L’innovation ne s’arrête pas à la conception du véhicule. Ford révolutionne également son processus de fabrication en introduisant pour la première fois des pièces moulées géantes (gigacasting). Cette technique permet de passer de 146 pièces sur le Maverick actuel à seulement deux sur ce nouveau pickup électrique. L’impact sur les coûts de production et les délais d’assemblage devrait être considérable.
La production sera assurée à l’usine de Louisville Assembly Plant, qui devra s’adapter à ces nouvelles méthodes de fabrication. Cette approche inspirée des pratiques de Tesla montre que Ford ne se contente pas de copier ses rivaux, mais s’inspire des meilleures pratiques de l’industrie pour les adapter à sa propre vision.
L’équipe de développement, que Ford surnomme “skunkworks”, a développé un système de “primes” (bounties) pour évaluer chaque compromis de conception. Chaque élément du véhicule a été analysé sous l’angle de son impact sur l’autonomie, l’efficience et les performances. Cette méthodologie rigoureuse explique pourquoi Ford affirme pouvoir livrer un pickup électrique performant à un prix aussi compétitif.

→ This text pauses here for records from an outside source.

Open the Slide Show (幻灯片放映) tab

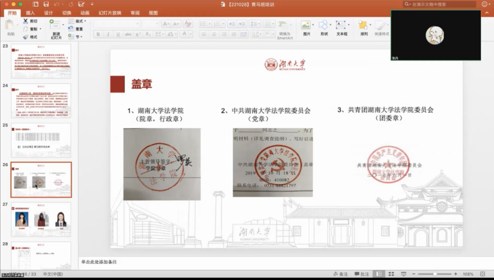(x=110, y=13)
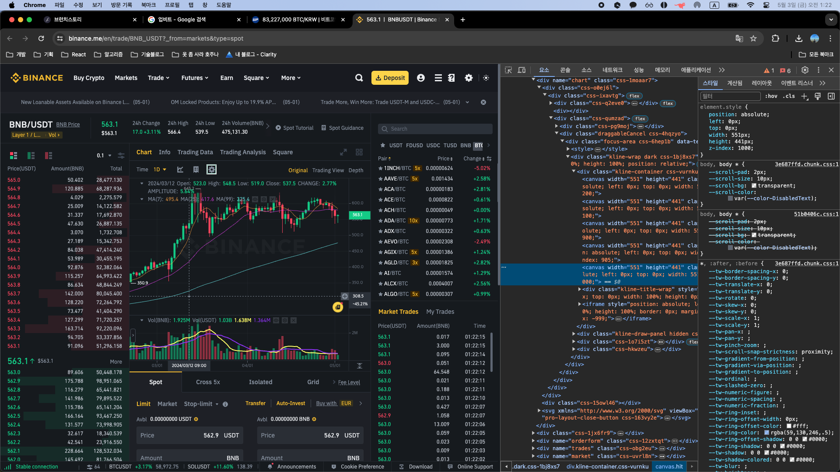Show only sell orders in order book
840x472 pixels.
(x=49, y=156)
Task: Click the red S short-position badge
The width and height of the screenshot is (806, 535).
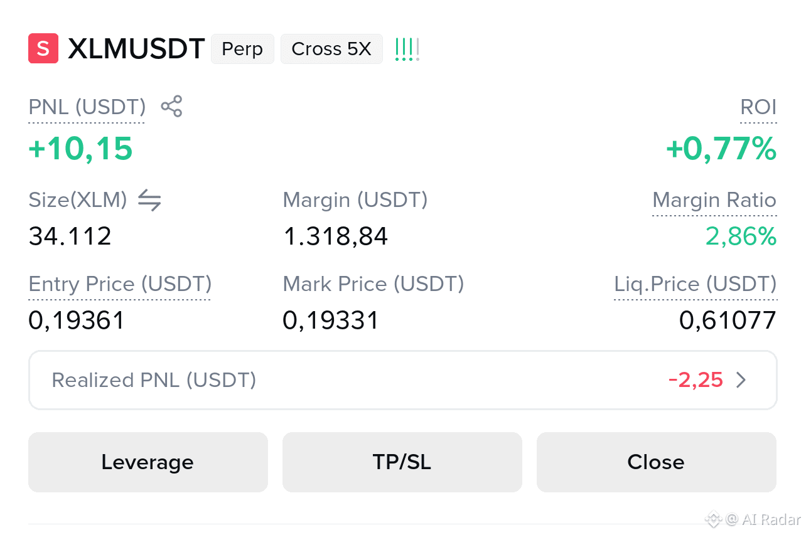Action: (x=43, y=49)
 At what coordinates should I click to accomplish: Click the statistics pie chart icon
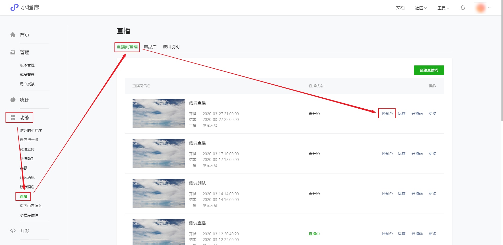click(13, 100)
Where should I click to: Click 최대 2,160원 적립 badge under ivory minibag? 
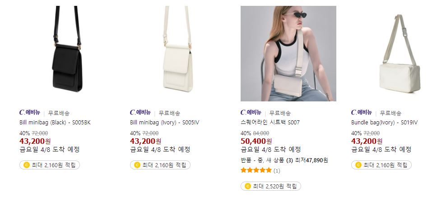(160, 165)
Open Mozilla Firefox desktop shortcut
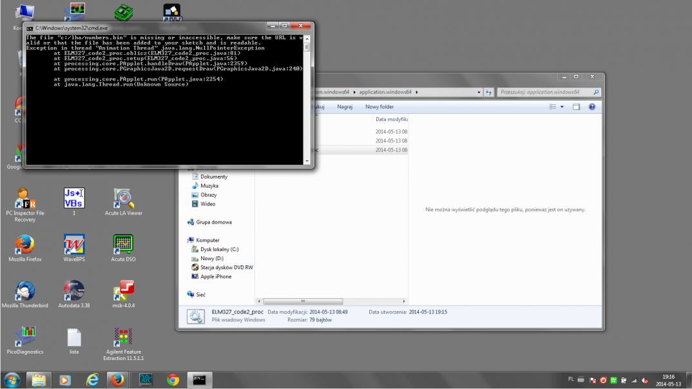Viewport: 692px width, 389px height. coord(23,245)
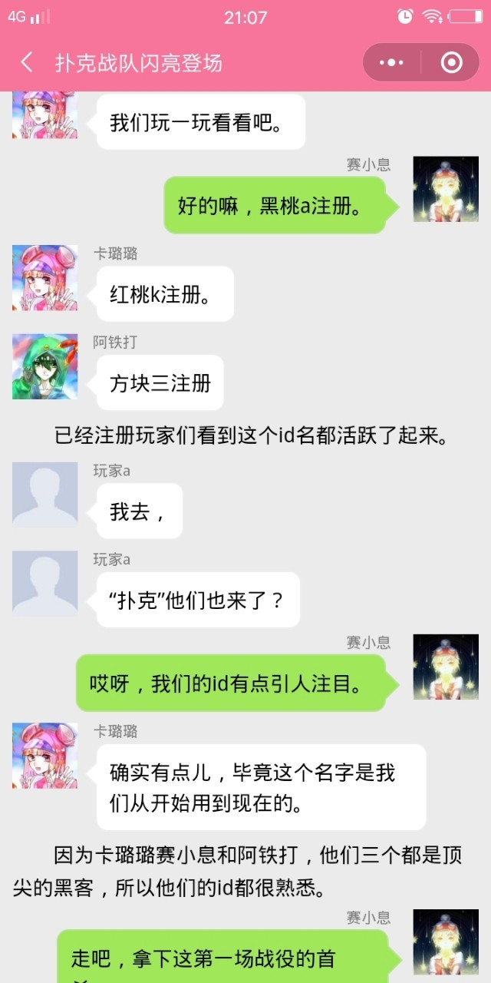Tap the mini program close circle icon

(451, 62)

Les détails font la différence. Voici quelques exemples des optimisations mises en œuvre :
Ce pickup électrique à 30 000 dollars marque une nouvelle étape dans la stratégie de Ford. Après des débuts parfois hésitants sur le marché électrique, le constructeur semble avoir trouvé sa voie en combinant ingénierie pointue, processus de fabrication optimisés et positionnement tarifaire agressif. Si Ford parvient à tenir ses promesses d’autonomie et de prix, ce pickup pourrait bien devenir la référence du segment, prouvant qu’un véhicule électrique utilitaire peut être à la fois performant, spacieux et abordable sans nécessiter de compromis majeurs.